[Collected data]
====
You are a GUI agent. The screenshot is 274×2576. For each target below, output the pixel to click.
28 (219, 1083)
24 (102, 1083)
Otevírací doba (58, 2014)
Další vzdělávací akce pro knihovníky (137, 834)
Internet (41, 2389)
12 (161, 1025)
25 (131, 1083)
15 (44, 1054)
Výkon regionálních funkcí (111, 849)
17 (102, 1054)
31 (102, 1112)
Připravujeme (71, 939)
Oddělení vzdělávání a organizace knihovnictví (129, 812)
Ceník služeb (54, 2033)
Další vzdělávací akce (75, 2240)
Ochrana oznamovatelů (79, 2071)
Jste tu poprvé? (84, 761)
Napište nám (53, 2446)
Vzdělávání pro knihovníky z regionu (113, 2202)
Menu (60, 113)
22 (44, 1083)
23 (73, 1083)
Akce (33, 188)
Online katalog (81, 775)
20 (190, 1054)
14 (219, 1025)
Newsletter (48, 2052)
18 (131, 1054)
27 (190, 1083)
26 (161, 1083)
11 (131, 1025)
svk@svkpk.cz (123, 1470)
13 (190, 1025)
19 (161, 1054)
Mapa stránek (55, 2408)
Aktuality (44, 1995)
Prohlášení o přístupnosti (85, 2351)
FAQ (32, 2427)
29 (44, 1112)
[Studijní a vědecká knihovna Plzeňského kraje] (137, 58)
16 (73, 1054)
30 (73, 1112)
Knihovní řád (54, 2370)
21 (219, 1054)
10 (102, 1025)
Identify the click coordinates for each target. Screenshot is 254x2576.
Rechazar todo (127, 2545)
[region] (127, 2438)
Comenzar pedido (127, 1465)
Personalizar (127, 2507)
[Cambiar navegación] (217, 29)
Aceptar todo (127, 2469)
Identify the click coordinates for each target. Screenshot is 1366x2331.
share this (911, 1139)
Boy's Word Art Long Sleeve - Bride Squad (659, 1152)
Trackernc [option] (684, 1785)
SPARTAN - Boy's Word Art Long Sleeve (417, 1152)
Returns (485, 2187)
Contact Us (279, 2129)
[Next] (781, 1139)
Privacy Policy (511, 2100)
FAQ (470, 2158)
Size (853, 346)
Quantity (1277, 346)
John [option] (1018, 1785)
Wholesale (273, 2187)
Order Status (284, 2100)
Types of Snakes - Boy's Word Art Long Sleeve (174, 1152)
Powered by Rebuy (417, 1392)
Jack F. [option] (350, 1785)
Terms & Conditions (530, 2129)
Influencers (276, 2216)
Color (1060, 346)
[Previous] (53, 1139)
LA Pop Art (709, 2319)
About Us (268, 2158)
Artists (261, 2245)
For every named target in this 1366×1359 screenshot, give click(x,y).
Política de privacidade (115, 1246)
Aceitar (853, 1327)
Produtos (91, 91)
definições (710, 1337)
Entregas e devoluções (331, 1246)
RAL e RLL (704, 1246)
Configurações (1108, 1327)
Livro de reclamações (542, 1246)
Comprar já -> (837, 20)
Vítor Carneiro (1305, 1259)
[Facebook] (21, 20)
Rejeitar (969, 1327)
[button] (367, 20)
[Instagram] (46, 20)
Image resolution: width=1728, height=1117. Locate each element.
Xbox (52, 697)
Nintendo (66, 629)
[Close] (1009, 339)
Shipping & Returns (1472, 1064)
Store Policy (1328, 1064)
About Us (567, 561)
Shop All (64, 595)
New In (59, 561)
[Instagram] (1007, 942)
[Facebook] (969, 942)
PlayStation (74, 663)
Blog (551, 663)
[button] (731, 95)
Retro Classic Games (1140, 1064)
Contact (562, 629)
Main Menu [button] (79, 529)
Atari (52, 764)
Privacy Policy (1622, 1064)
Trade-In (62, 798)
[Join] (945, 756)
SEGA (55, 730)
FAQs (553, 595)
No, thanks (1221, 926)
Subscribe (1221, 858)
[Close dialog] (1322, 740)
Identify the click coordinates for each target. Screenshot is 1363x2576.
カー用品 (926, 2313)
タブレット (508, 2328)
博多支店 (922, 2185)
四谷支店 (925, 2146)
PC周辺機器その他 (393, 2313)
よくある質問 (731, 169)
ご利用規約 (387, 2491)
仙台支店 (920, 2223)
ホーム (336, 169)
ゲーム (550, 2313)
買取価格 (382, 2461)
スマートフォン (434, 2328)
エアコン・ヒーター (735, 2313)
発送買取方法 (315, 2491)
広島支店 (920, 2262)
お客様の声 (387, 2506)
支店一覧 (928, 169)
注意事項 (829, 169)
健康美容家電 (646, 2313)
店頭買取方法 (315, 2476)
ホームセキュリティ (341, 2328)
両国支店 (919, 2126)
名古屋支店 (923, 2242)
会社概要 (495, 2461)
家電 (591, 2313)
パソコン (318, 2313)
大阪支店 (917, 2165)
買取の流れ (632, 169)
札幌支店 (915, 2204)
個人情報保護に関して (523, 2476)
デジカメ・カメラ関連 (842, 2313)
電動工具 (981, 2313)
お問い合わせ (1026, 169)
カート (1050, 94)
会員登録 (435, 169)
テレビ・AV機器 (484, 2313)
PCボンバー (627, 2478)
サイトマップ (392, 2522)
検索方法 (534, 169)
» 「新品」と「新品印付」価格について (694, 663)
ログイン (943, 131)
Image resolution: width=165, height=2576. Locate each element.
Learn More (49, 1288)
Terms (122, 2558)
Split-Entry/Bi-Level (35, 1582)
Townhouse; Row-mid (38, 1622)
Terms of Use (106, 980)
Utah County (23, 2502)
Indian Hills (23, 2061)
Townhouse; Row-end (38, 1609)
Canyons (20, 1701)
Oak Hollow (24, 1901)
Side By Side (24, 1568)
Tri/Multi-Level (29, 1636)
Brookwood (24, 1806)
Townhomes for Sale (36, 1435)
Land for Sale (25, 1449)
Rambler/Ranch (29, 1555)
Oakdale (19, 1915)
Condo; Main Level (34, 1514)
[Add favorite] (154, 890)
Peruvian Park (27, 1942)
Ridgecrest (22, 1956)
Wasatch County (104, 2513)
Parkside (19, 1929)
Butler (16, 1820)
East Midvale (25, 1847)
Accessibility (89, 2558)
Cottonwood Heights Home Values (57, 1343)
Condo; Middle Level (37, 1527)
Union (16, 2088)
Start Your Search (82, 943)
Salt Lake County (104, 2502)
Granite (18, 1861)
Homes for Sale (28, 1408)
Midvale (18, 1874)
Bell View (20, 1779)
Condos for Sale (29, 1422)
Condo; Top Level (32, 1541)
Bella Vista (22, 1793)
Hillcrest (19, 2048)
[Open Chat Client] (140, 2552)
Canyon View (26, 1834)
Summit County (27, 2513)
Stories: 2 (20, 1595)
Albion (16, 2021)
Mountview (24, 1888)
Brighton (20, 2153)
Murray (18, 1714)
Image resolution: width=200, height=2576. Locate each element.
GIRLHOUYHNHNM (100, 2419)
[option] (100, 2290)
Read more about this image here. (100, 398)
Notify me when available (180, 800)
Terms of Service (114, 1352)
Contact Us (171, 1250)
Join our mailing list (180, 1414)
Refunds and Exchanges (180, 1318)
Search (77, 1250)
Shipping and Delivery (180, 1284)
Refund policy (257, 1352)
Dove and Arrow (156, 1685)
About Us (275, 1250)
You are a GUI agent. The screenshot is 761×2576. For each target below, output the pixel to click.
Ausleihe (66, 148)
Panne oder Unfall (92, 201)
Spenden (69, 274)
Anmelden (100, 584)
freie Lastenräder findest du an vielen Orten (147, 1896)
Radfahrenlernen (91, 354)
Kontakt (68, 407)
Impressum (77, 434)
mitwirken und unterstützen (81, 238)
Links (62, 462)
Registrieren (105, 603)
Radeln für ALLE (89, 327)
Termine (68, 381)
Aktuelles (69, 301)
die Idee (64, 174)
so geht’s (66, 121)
====
Exercise prompt -
For every entry above, write out an exact copy.

Solution -
You are a GUI agent. The screenshot is 274×2576. For each target below, output the pixel to click.
28 (219, 1083)
24 (102, 1083)
Otevírací doba (58, 2014)
Další vzdělávací akce pro knihovníky (137, 834)
Internet (41, 2389)
12 (161, 1025)
25 (131, 1083)
15 (44, 1054)
Výkon regionálních funkcí (111, 849)
17 (102, 1054)
31 (102, 1112)
Připravujeme (71, 939)
Oddělení vzdělávání a organizace knihovnictví (129, 812)
Ceník služeb (54, 2033)
Další vzdělávací akce (75, 2240)
Ochrana oznamovatelů (79, 2071)
Jste tu poprvé? (84, 761)
Napište nám (53, 2446)
Vzdělávání pro knihovníky z regionu (113, 2202)
Menu (60, 113)
22 (44, 1083)
23 (73, 1083)
Akce (33, 188)
Online katalog (81, 775)
20 (190, 1054)
14 (219, 1025)
Newsletter (48, 2052)
18 (131, 1054)
27 (190, 1083)
26 (161, 1083)
11 (131, 1025)
svk@svkpk.cz (123, 1470)
13 (190, 1025)
19 (161, 1054)
Mapa stránek (55, 2408)
Aktuality (44, 1995)
Prohlášení o přístupnosti (85, 2351)
FAQ (32, 2427)
29 (44, 1112)
[Studijní a vědecká knihovna Plzeňského kraje] (137, 58)
16 (73, 1054)
30 (73, 1112)
Knihovní řád (54, 2370)
21 (219, 1054)
10 (102, 1025)
Identify the click coordinates for each target. Screenshot is 254x2576.
Rechazar todo (127, 2545)
[region] (127, 2438)
Comenzar pedido (127, 1465)
Personalizar (127, 2507)
[Cambiar navegación] (217, 29)
Aceptar todo (127, 2469)
Identify the click coordinates for each target. Screenshot is 1366x2331.
share this (911, 1139)
Boy's Word Art Long Sleeve - Bride Squad (659, 1152)
Trackernc [option] (684, 1785)
SPARTAN - Boy's Word Art Long Sleeve (417, 1152)
Returns (485, 2187)
Contact Us (279, 2129)
[Next] (781, 1139)
Privacy Policy (511, 2100)
FAQ (470, 2158)
Size (853, 346)
Quantity (1277, 346)
John [option] (1018, 1785)
Wholesale (273, 2187)
Order Status (284, 2100)
Types of Snakes - Boy's Word Art Long Sleeve (174, 1152)
Powered by Rebuy (417, 1392)
Jack F. [option] (350, 1785)
Terms & Conditions (530, 2129)
Influencers (276, 2216)
Color (1060, 346)
[Previous] (53, 1139)
LA Pop Art (709, 2319)
About Us (268, 2158)
Artists (261, 2245)
For every named target in this 1366×1359 screenshot, give click(x,y).
Política de privacidade (115, 1246)
Aceitar (853, 1327)
Produtos (91, 91)
definições (710, 1337)
Entregas e devoluções (331, 1246)
RAL e RLL (704, 1246)
Configurações (1108, 1327)
Livro de reclamações (542, 1246)
Comprar já -> (837, 20)
Vítor Carneiro (1305, 1259)
[Facebook] (21, 20)
Rejeitar (969, 1327)
[button] (367, 20)
[Instagram] (46, 20)
Image resolution: width=1728, height=1117. Locate each element.
Xbox (52, 697)
Nintendo (66, 629)
[Close] (1009, 339)
Shipping & Returns (1472, 1064)
Store Policy (1328, 1064)
About Us (567, 561)
Shop All (64, 595)
New In (59, 561)
[Instagram] (1007, 942)
[Facebook] (969, 942)
PlayStation (74, 663)
Blog (551, 663)
[button] (731, 95)
Retro Classic Games (1140, 1064)
Contact (562, 629)
Main Menu [button] (79, 529)
Atari (52, 764)
Privacy Policy (1622, 1064)
Trade-In (62, 798)
[Join] (945, 756)
SEGA (55, 730)
FAQs (553, 595)
No, thanks (1221, 926)
Subscribe (1221, 858)
[Close dialog] (1322, 740)
Identify the click coordinates for each target. Screenshot is 1363x2576.
カー用品 (926, 2313)
タブレット (508, 2328)
博多支店 (922, 2185)
四谷支店 (925, 2146)
PC周辺機器その他 (393, 2313)
よくある質問 (731, 169)
ご利用規約 (387, 2491)
仙台支店 (920, 2223)
ホーム (336, 169)
ゲーム (550, 2313)
買取価格 (382, 2461)
スマートフォン (434, 2328)
エアコン・ヒーター (735, 2313)
発送買取方法 (315, 2491)
広島支店 (920, 2262)
お客様の声 (387, 2506)
支店一覧 (928, 169)
注意事項 (829, 169)
健康美容家電 (646, 2313)
店頭買取方法 (315, 2476)
ホームセキュリティ (341, 2328)
両国支店 (919, 2126)
名古屋支店 (923, 2242)
会社概要 (495, 2461)
家電 (591, 2313)
パソコン (318, 2313)
大阪支店 (917, 2165)
買取の流れ (632, 169)
札幌支店 (915, 2204)
個人情報保護に関して (523, 2476)
デジカメ・カメラ関連 (842, 2313)
電動工具 (981, 2313)
お問い合わせ (1026, 169)
カート (1050, 94)
会員登録 (435, 169)
テレビ・AV機器 (484, 2313)
PCボンバー (627, 2478)
サイトマップ (392, 2522)
検索方法 (534, 169)
» 「新品」と「新品印付」価格について (694, 663)
ログイン (943, 131)
Image resolution: width=165, height=2576. Locate each element.
Learn More (49, 1288)
Terms (122, 2558)
Split-Entry/Bi-Level (35, 1582)
Townhouse; Row-mid (38, 1622)
Terms of Use (106, 980)
Utah County (23, 2502)
Indian Hills (23, 2061)
Townhouse; Row-end (38, 1609)
Canyons (20, 1701)
Oak Hollow (24, 1901)
Side By Side (24, 1568)
Tri/Multi-Level (29, 1636)
Brookwood (24, 1806)
Townhomes for Sale (36, 1435)
Land for Sale (25, 1449)
Rambler/Ranch (29, 1555)
Oakdale (19, 1915)
Condo; Main Level (34, 1514)
[Add favorite] (154, 890)
Peruvian Park (27, 1942)
Ridgecrest (22, 1956)
Wasatch County (104, 2513)
Parkside (19, 1929)
Butler (16, 1820)
East Midvale (25, 1847)
Accessibility (89, 2558)
Cottonwood Heights Home Values (57, 1343)
Condo; Middle Level (37, 1527)
Union (16, 2088)
Start Your Search (82, 943)
Salt Lake County (104, 2502)
Granite (18, 1861)
Homes for Sale (28, 1408)
Midvale (18, 1874)
Bell View (20, 1779)
Condos for Sale (29, 1422)
Condo; Top Level (32, 1541)
Bella Vista (22, 1793)
Hillcrest (19, 2048)
[Open Chat Client] (140, 2552)
Canyon View (26, 1834)
Summit County (27, 2513)
Stories: 2 (20, 1595)
Albion (16, 2021)
Mountview (24, 1888)
Brighton (20, 2153)
Murray (18, 1714)
Image resolution: width=200, height=2576. Locate each element.
GIRLHOUYHNHNM (100, 2419)
[option] (100, 2290)
Read more about this image here. (100, 398)
Notify me when available (180, 800)
Terms of Service (114, 1352)
Contact Us (171, 1250)
Join our mailing list (180, 1414)
Refunds and Exchanges (180, 1318)
Search (77, 1250)
Shipping and Delivery (180, 1284)
Refund policy (257, 1352)
Dove and Arrow (156, 1685)
About Us (275, 1250)
You are a GUI agent. The screenshot is 761×2576. For each target below, output the pixel to click.
Ausleihe (66, 148)
Panne oder Unfall (92, 201)
Spenden (69, 274)
Anmelden (100, 584)
freie Lastenräder findest du an vielen Orten (147, 1896)
Radfahrenlernen (91, 354)
Kontakt (68, 407)
Impressum (77, 434)
mitwirken und unterstützen (81, 238)
Links (62, 462)
Registrieren (105, 603)
Radeln für ALLE (89, 327)
Termine (68, 381)
Aktuelles (69, 301)
die Idee (64, 174)
so geht’s (66, 121)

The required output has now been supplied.